Each student is assigned a vocabulary word from an assigned list (Unit 1 Vocabulary).  Students will look up their word in the dictionary and create a flashcard.  Teacher explains the difference between connotation (meaning associated with the word) and denotation (the exact meaning of the word.)  Students will create a flashcard with the following information:

  • One side: Visual representing the meaning of the word
  • Second side: 

                     Latin and Greek Roots

                     part of speech

                     Connotation: "What does word sound like?"

                     Denotation: exact meaning of word

                     Write the word in a sentence demonstrating proper usage.

Students will present their flashcard to the class, noting all the listed information.  Flashcards will be reviewed each day in a whole-class activities.  Students will be asked to recall information on flashcard.

Additionally, students should learn a few words a night as an on-going homework assignment.





The Reliable/Unreliable Narrator

30 minutes

Before we begin digging into whether Nick is a reliable narrator, I ask students to truthfully consider whether they have ever stretched the truth to make themselves look better in front of a peer.  To facilitate a whole-class discussion, I propose to the class the following scenarios and ask students to describe their response.  (The purpose is to consider whether Nick truly is the honest person he knows, considering that while he is scornful of everyone's actions, he is still participating in them.)

  • Your girlfriend/boyfriend breaks up with you.  Do you tell your friends she/she initiated the break-up or do you bend the truth to make it look like you broke up with him or her?
  • Everyone in the class gets a 95 or above on a test, you get a 55.  Do you go along with everyone and say you aced the test as well or do you admit that you were the only one to flunk the test?
  • You get in an altercation with an acquaintance who makes you look silly in front of others.  Do you re-tell the story to your friends making yourself look like the dominant figure in the argument, or do you admit the truth?

I randomly pick popsicle sticks and ask students their responses.  This is to ensure that all students are engaged.
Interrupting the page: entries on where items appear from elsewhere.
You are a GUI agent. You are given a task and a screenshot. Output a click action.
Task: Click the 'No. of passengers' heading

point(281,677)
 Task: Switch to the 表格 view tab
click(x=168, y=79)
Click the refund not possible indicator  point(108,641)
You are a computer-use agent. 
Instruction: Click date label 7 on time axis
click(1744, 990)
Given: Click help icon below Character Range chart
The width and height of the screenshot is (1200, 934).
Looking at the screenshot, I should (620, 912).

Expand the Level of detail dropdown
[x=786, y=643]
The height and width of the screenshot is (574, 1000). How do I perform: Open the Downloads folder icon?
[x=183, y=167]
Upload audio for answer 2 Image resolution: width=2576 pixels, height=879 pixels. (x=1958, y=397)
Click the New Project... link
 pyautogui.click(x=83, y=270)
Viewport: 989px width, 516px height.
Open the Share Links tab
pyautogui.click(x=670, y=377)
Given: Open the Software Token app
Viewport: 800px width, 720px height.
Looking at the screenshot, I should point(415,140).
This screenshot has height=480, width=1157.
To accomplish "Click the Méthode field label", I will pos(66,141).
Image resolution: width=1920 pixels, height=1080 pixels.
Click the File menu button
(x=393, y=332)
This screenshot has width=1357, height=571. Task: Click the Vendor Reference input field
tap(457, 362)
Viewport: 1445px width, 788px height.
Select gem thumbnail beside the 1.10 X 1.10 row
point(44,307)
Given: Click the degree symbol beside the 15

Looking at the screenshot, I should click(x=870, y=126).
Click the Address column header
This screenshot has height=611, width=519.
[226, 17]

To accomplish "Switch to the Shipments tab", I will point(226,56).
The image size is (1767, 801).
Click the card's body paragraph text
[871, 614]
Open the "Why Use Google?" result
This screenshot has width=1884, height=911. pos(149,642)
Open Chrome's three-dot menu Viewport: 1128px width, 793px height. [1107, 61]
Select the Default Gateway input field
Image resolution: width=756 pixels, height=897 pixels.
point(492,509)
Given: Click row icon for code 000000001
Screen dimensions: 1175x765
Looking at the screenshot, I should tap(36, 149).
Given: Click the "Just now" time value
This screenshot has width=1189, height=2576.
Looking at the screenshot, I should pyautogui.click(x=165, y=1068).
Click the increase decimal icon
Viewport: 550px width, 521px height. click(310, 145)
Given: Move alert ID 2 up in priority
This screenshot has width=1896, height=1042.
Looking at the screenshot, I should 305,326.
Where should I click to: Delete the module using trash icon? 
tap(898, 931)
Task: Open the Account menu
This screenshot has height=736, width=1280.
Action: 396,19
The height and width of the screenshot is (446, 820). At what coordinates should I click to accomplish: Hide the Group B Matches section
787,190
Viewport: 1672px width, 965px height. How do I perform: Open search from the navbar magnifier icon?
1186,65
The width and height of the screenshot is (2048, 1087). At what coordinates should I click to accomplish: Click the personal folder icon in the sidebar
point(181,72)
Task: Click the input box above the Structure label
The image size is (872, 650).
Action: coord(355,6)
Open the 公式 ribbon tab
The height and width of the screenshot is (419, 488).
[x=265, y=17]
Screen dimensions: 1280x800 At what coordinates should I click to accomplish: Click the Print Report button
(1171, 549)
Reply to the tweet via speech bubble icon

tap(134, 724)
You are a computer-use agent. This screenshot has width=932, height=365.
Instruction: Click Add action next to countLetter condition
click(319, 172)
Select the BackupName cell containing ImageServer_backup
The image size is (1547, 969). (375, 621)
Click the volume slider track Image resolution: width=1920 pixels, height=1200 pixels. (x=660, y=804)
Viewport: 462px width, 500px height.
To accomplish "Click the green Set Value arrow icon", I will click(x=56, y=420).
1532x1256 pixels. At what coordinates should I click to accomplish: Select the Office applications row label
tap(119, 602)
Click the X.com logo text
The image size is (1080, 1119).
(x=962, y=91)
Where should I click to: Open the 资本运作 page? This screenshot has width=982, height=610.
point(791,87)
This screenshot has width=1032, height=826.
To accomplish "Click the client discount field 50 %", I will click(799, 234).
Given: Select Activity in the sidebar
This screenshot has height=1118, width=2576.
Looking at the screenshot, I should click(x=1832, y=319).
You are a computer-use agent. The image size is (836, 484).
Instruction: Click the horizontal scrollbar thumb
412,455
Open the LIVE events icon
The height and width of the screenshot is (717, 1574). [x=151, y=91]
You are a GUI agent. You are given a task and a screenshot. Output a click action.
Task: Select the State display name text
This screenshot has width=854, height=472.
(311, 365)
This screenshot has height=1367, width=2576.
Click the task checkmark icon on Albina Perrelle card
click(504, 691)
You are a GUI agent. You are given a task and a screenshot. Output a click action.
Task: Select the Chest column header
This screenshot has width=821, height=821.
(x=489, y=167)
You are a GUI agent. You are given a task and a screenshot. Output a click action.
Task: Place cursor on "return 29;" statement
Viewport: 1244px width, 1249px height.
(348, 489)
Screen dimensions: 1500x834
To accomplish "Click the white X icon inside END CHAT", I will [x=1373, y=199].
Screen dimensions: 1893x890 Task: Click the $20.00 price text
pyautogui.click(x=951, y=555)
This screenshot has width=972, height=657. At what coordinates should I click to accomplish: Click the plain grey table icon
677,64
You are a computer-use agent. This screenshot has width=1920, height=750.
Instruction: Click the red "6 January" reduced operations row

I then hand out the attached worksheet in which students look at Nick's relationships to the other characters and examine his likes and dislikes.  Finally, students provide evidence as to whether they believe he is a reliable narrator in a written response.  I have developed the worksheet to help students breakdown the information that they have learned about Nick and work through a bit of scaffold to arrive at a well-thought out conclusion.  The CCSS alignment occurs as students must examine text evidence in calculating their response (RL 11-12 1).  Additionally, they must analyze a case in which grasping a point of view requires distinguishing what is directly stated in a text from what is really meant (RL 11-12 6).